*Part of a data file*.

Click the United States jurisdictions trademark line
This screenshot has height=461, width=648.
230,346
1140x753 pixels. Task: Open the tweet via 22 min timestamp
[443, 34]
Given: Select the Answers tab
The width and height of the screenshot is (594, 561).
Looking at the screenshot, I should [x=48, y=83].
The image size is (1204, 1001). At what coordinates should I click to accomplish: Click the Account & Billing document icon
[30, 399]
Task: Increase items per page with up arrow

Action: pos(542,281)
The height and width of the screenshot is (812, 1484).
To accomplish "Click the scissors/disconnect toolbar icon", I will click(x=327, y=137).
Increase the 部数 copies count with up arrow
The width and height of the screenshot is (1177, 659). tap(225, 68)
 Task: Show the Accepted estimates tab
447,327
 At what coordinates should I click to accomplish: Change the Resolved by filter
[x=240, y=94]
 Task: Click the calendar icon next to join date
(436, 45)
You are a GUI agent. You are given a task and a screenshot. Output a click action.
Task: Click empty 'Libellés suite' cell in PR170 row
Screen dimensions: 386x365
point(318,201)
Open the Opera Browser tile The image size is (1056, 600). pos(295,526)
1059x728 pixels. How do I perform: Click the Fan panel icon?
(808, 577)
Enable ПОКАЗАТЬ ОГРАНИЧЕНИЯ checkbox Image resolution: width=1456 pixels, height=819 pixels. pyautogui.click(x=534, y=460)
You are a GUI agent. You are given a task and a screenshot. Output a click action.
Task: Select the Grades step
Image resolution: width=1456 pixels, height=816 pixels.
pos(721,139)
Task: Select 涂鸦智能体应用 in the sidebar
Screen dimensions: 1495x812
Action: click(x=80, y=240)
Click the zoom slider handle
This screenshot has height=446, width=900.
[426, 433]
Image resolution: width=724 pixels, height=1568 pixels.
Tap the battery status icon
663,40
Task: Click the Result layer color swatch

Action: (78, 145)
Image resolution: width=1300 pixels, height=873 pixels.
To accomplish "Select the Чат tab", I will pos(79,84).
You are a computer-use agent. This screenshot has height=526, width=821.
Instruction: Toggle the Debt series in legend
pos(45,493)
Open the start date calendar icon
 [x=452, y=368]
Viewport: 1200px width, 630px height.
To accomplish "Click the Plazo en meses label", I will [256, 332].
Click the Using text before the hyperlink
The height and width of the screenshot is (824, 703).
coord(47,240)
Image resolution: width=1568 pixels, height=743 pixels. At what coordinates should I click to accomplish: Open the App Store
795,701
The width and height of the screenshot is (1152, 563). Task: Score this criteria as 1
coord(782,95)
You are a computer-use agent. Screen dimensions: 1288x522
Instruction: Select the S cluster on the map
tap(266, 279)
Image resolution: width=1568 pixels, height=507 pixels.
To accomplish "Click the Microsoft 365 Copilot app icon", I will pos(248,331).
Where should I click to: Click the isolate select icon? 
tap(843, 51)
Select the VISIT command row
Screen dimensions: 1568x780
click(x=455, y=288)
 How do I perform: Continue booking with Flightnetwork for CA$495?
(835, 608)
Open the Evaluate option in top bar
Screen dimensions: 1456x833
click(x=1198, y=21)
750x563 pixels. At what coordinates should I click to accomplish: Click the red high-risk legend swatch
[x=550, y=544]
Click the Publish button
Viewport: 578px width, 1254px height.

*STATED GOAL*. Report every line of the listing above that contains the string "should", treating uppercase and lowercase as different.

*ANSWER TO THE PROBLEM*.
Looking at the screenshot, I should [x=48, y=83].
The image size is (1204, 1001). At what coordinates should I click to accomplish: Click the Account & Billing document icon
 At what coordinates should I click to accomplish: Change the Resolved by filter
Image resolution: width=1568 pixels, height=743 pixels. At what coordinates should I click to accomplish: Open the App Store
Where should I click to: Click the isolate select icon? 
750x563 pixels. At what coordinates should I click to accomplish: Click the red high-risk legend swatch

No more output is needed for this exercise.